Thus far this year and particularly since the start of March, the price of gold has been hitting new highs simultaneously with bond yields rising. This relatively synchronized rise is curious because it has not been the norm for the last quarter century. Rather, from around 2000 onward, there had been a negative correlation between the direction of bond yields and the price of gold (or positive correlation between Treasury total returns and gold’s return). Yet, the move over the course of this year has been significant enough that it has justified the question of whether something fundamental has changed and what might be causing it.

One of the more obvious conclusions on the surface would be that U.S. growth is reaccelerating with no soft landing or hard landing. As a result, investors are becoming increasingly worried about what implications that might have for inflation and a possible return to a 1970s-1980s–style period of high inflation or stagflation.

Indeed, this could be a sensible conclusion when thinking about just the U.S. in a closed market. However, taking a wider global view of the situation and looking a little deeper below the surface reveals that there’s more to this than meets the eye.
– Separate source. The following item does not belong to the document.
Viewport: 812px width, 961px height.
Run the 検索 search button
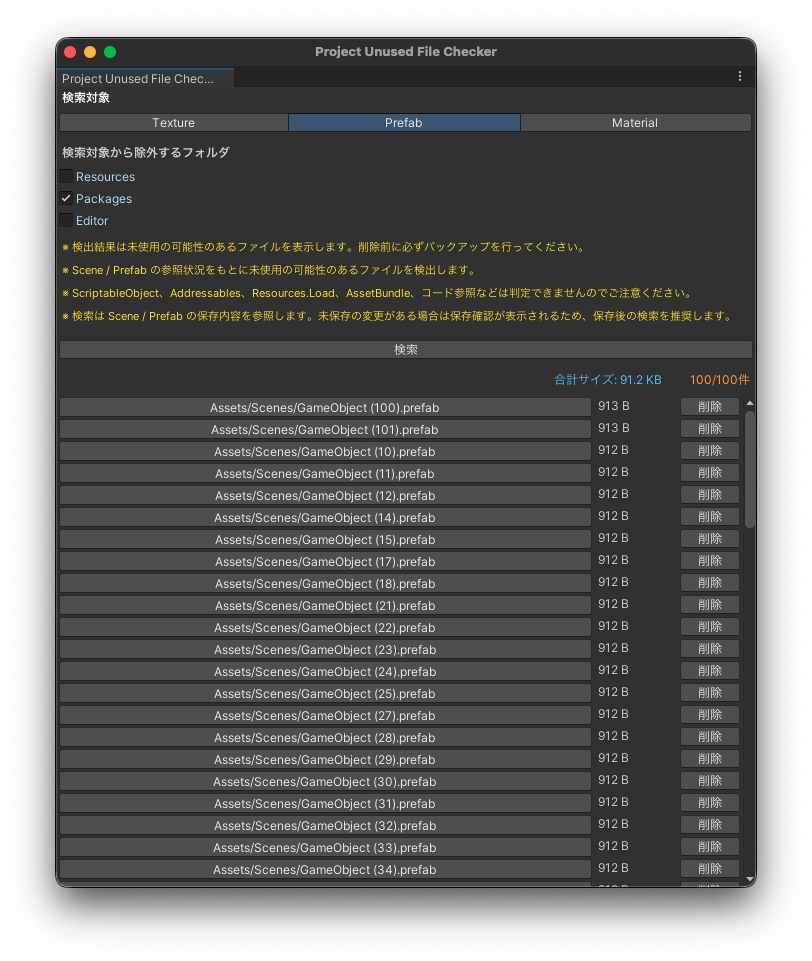[405, 348]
For one thing, the rise in bond yields seems to be more of a reflection of a rising real yield and a rising term premium, on the back of stronger domestic growth, the market’s belief that future short rates may no longer need to be cut as much as previously anticipated, increased debt issuance, and, importantly, a shift in buyers away from price-insensitive foreign central banks toward more price-sensitive U.S. households.

Meanwhile, those foreign buyers are increasingly turning to gold as a store of value and safe haven against geopolitical tremors.